A hum, a repeating three-note bassline and the echoing incantation of singer Isabel Munoz-Newsome starts “Priestess,” one of the pre-release singles—and centerpiece song—of Pumarosa’s debut album, The Witch. It’s minimal enough to draw your focus, which is maintained as the band masterfully spends the next seven minutes building every element until the post-punk meditation blossoms into a Balearic dancefloor anthem, horn section and all. Not for nothing has the song been repeatedly remixed.

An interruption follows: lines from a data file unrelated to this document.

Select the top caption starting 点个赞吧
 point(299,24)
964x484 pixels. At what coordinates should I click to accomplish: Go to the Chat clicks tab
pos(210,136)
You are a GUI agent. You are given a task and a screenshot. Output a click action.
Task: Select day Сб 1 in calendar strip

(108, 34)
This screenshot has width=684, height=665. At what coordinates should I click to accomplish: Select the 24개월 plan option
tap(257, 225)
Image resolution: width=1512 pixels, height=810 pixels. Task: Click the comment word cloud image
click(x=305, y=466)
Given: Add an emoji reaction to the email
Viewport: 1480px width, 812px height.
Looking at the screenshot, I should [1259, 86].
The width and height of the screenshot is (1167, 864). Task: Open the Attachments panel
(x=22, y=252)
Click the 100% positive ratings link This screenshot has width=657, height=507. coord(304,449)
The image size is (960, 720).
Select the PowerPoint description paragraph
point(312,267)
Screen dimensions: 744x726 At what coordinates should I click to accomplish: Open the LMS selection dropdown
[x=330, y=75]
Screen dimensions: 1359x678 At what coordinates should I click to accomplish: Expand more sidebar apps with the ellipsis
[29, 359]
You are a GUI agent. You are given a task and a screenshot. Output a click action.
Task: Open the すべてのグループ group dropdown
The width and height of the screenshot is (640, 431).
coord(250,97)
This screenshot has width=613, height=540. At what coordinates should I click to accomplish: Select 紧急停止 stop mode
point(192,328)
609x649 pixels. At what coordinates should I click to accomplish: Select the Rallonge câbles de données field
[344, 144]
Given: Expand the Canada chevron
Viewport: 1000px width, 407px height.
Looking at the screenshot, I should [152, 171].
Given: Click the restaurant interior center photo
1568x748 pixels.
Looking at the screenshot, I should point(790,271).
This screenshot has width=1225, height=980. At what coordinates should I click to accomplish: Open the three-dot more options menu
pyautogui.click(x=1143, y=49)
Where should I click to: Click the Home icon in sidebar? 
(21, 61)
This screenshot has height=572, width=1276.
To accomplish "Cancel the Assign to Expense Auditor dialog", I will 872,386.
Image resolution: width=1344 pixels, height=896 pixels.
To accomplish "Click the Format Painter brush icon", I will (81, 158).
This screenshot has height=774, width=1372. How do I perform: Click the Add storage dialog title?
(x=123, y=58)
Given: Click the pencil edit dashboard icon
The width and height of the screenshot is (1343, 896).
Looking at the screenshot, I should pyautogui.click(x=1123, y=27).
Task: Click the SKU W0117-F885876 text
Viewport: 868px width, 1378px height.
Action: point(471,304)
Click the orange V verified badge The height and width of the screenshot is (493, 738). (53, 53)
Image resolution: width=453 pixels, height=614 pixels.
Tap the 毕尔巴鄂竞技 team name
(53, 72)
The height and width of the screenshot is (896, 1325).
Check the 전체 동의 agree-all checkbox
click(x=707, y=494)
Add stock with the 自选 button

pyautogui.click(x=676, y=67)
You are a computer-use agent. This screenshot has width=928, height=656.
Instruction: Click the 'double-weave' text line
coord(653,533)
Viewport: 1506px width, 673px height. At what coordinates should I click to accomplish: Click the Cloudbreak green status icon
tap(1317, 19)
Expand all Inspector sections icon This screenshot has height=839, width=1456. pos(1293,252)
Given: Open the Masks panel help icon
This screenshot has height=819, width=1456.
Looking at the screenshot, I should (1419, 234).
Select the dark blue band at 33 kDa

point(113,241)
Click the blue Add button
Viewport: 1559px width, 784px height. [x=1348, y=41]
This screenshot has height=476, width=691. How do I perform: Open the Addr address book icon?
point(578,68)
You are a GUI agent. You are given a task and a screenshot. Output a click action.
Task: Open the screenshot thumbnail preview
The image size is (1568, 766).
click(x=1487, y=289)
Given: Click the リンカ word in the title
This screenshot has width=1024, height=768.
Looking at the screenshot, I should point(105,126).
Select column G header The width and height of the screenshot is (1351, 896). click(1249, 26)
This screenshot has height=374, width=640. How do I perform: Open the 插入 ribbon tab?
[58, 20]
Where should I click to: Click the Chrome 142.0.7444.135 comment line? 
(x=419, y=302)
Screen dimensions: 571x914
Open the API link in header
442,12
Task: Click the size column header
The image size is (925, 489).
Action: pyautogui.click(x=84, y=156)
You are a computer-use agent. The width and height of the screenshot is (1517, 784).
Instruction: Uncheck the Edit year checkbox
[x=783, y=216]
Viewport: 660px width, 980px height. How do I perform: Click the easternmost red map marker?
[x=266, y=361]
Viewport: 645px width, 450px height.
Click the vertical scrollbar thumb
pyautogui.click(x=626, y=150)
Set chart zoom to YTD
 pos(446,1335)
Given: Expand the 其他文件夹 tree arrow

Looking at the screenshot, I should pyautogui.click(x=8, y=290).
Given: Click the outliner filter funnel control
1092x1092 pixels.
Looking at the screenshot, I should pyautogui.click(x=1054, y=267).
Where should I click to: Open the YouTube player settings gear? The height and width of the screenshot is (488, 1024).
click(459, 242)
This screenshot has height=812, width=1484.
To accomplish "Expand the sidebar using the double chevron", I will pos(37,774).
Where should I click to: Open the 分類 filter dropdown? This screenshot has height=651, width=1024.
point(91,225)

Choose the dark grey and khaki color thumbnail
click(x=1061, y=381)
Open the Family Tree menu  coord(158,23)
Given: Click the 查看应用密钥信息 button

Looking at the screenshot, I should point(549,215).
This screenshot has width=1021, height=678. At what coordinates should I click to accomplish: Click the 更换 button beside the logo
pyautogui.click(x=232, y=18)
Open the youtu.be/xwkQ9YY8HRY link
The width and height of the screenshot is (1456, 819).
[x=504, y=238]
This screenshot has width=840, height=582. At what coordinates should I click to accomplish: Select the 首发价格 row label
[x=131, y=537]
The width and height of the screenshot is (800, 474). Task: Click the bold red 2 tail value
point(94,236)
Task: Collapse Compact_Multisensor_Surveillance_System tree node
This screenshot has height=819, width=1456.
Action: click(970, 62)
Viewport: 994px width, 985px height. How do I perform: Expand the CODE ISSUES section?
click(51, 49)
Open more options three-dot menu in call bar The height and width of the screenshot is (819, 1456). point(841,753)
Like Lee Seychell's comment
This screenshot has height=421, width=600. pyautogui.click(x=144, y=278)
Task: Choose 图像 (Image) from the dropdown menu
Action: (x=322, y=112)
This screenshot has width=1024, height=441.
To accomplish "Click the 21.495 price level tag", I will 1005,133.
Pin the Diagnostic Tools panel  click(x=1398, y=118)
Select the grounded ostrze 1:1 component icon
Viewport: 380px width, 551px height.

This climactic approach is the closest thing to a formula for the London quintet, which excels in compositional payoffs while also working from a musical toolbox big enough to belie its major-label association. Many of the Generation X touchstones of European music surface on The Witch, culling from rock and dance music almost equally. The acoustic warm up of “Barefoot” gives way to a 4/4 beat, an energizing breakaway that carries the rest of the song. Closer “Snake” sustains its own Krautrockian pulse for more than six minutes until its atmospheric comedown. Not all the numbers on The Witch resonate equally, and some of them hew a little closely to their inspirations: Kate Bush (the title track), Radiohead (“Lions’ Den”) or mid-era Cure (“My Gruesome Loving Friend”). But its entrancing narratives and meticulous craftsmanship still grant Pumarosa discovery status.